## What to do
What is needed is an exact copy of the lines in the listing below, from the one with "to manage your" up to and including the one with "Go to HOME via", with no other lines.

## Records for this task
"""

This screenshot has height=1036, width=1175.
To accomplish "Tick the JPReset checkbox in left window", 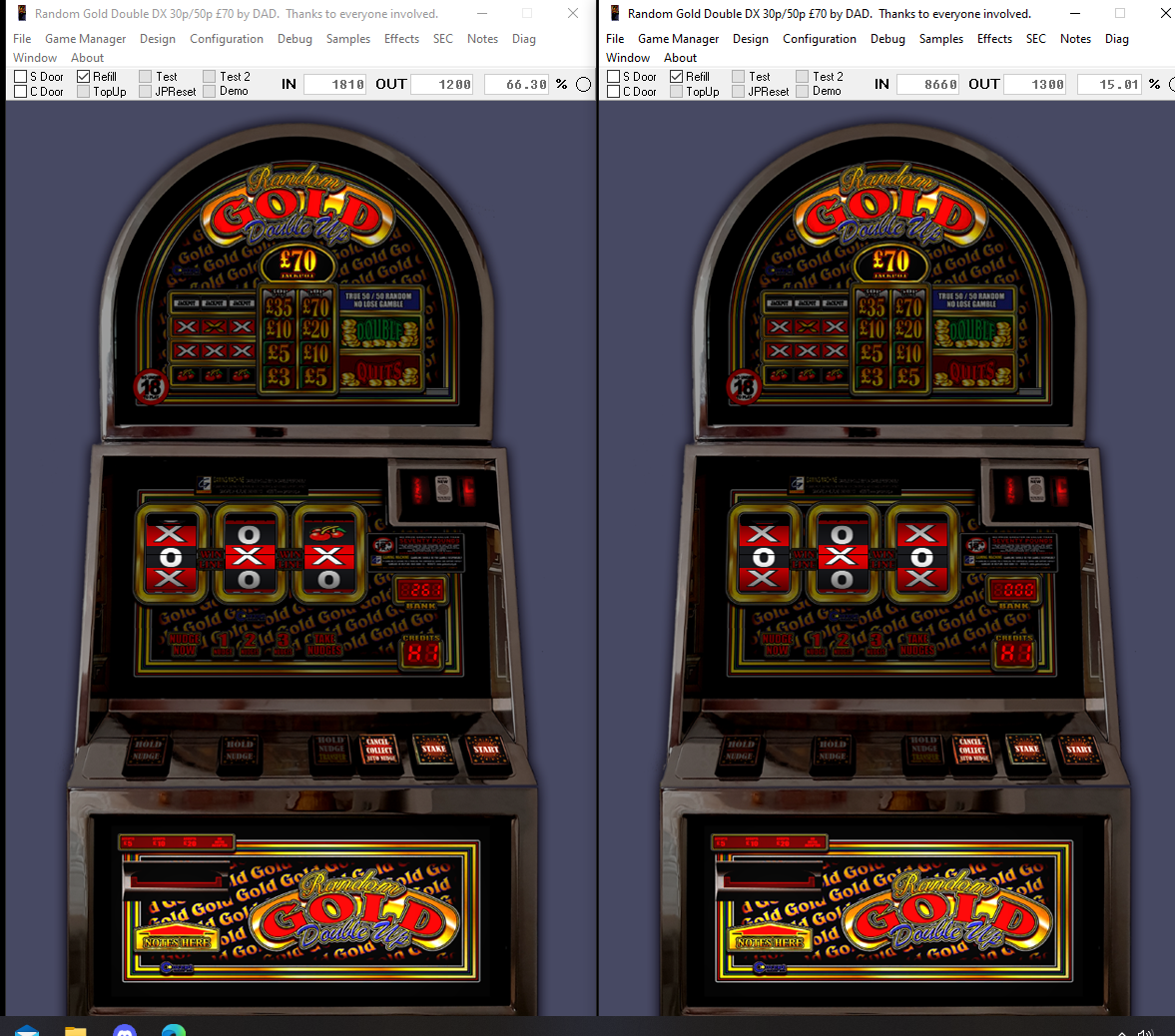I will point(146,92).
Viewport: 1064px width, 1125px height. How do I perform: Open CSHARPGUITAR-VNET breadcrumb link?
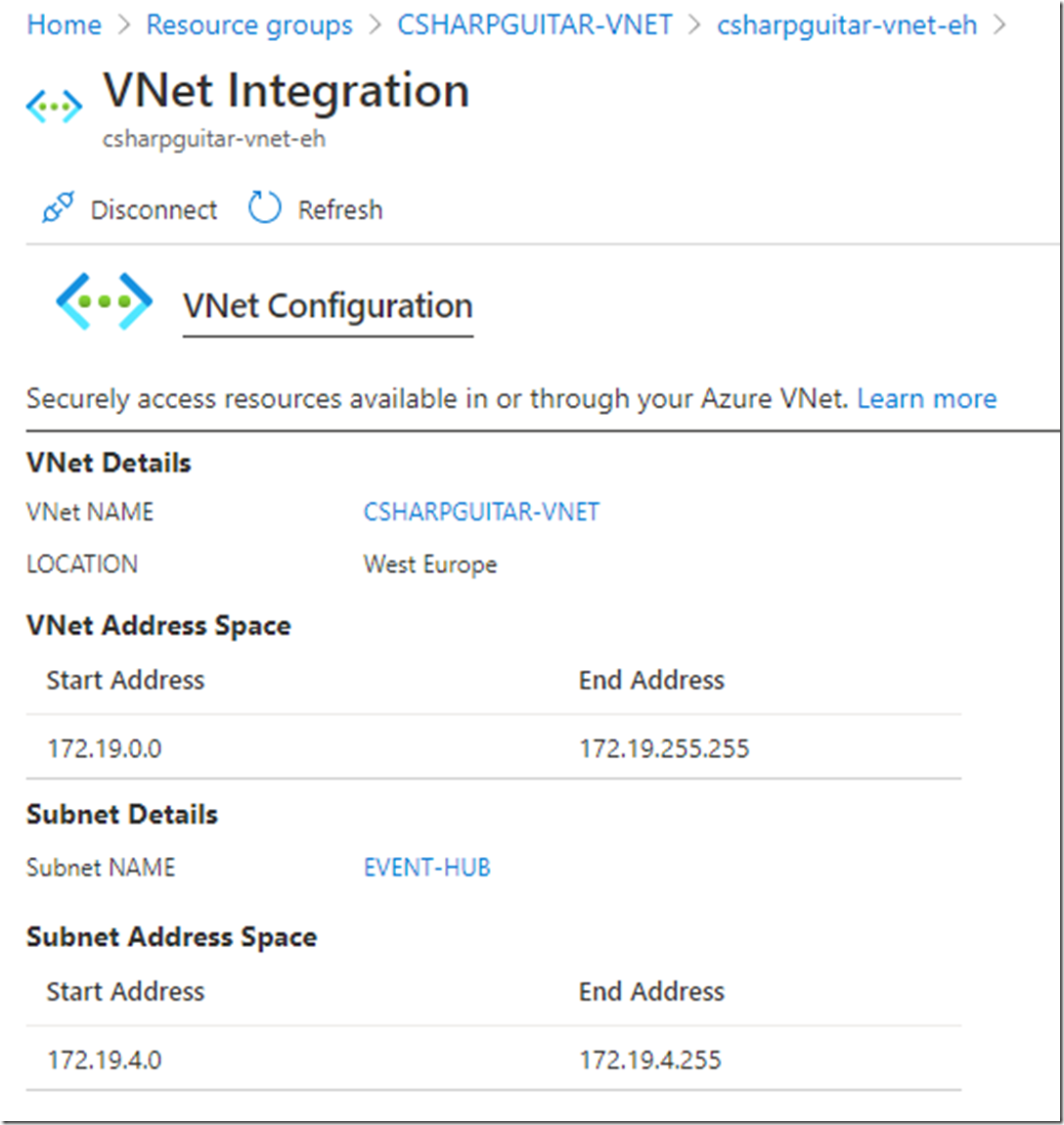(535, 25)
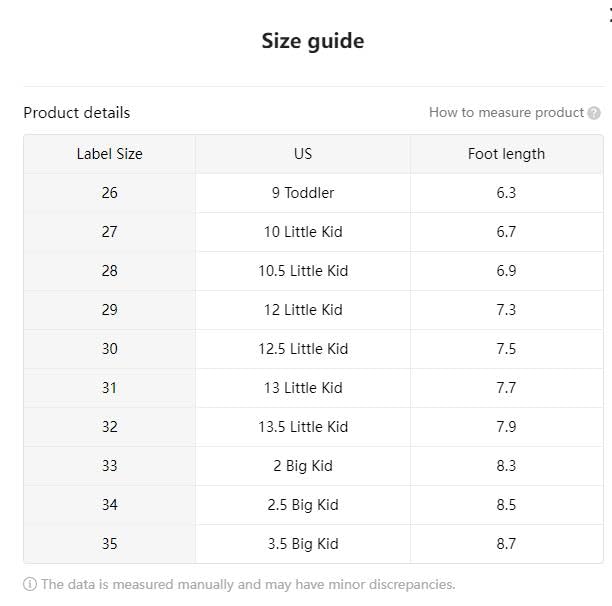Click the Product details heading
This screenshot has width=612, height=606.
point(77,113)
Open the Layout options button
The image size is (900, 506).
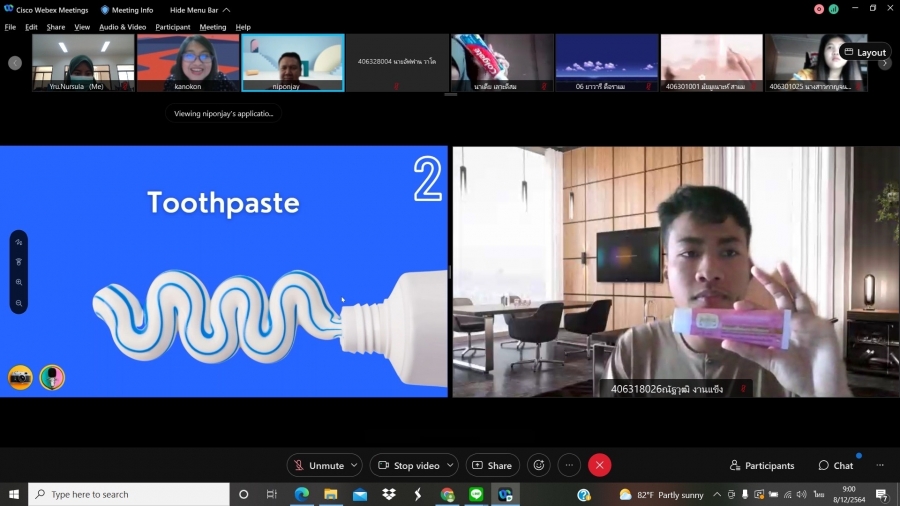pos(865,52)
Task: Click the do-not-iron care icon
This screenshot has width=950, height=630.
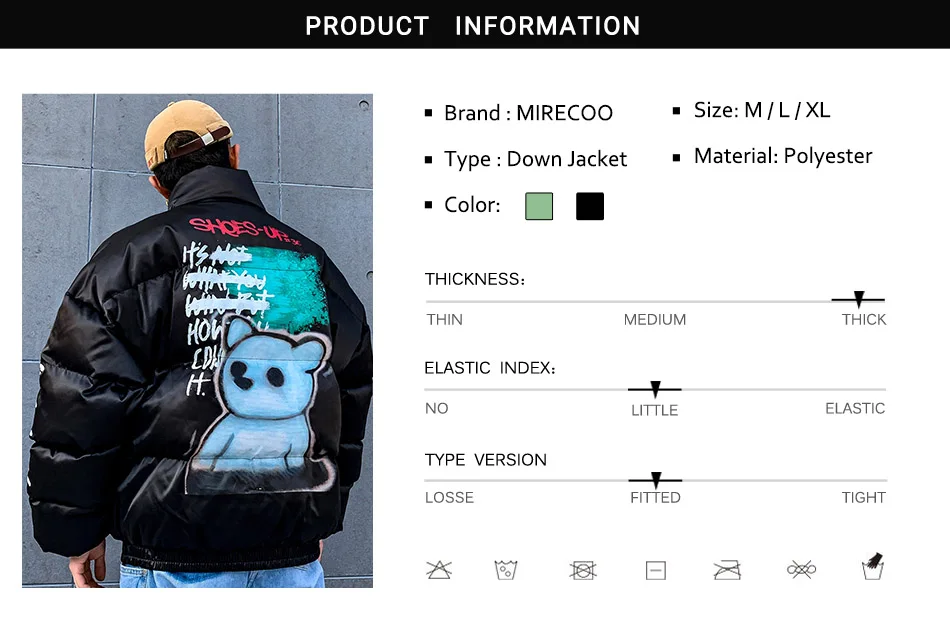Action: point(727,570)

"""
"""

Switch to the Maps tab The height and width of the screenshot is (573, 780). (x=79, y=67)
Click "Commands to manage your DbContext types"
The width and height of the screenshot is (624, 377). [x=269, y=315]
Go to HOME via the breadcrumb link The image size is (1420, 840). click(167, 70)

"""

## Answer space
Click "Commands to manage your DbContext types"
The width and height of the screenshot is (624, 377). [x=269, y=315]
Go to HOME via the breadcrumb link The image size is (1420, 840). click(167, 70)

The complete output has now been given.